In his review of the 1993 film version of Much Ado About Nothing, John Simon writes, "No matter what they do, American actors will never equal British ones in Shakespeare, at the very least because they have not the right language." Though Harvard-educated and well aware of the linguistic research suggesting that Elizabethan English was closer to modern American speech than what's spoken in Britain today, Simon compares the Bard to Beethoven, calling both "time-travelers" who composed their works to be best articulated by instruments and voices not yet heard.

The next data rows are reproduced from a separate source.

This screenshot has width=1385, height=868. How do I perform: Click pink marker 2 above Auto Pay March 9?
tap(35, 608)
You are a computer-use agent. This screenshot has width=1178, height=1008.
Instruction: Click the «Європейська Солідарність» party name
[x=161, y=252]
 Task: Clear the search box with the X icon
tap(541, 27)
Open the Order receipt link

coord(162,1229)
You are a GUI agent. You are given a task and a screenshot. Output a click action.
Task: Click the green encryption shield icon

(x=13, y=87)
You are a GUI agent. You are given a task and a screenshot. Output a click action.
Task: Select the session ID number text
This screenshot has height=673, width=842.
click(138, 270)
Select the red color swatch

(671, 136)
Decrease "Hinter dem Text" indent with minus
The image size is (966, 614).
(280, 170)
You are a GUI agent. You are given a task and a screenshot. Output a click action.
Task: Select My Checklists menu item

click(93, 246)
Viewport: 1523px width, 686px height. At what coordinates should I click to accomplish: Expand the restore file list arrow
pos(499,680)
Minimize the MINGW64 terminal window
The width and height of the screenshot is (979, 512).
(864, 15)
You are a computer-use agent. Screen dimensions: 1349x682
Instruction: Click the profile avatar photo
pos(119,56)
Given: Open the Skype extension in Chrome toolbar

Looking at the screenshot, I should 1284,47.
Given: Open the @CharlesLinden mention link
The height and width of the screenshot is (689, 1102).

After witnessing the powerhouse performances by the Actors From the London Stage in their touring production of Othello, brought to Austin last week via a partnership between UT and the University of Notre Dame, I'm almost ashamed to admit that I agree with Simon. But was that because we so closely associate the Bard's work with British prosody or because these actors simply came to us with unparalleled training? No doubt Shakespeare melds seamlessly with history and poetry in the English primary classroom in a way that many American schoolchildren would find difficult to fathom. Beyond that, these five AFTLS actors have pedigrees from some of the best brands in world drama: RADA, the Royal Shakespeare Company, the Bristol Old Vic Theatre School.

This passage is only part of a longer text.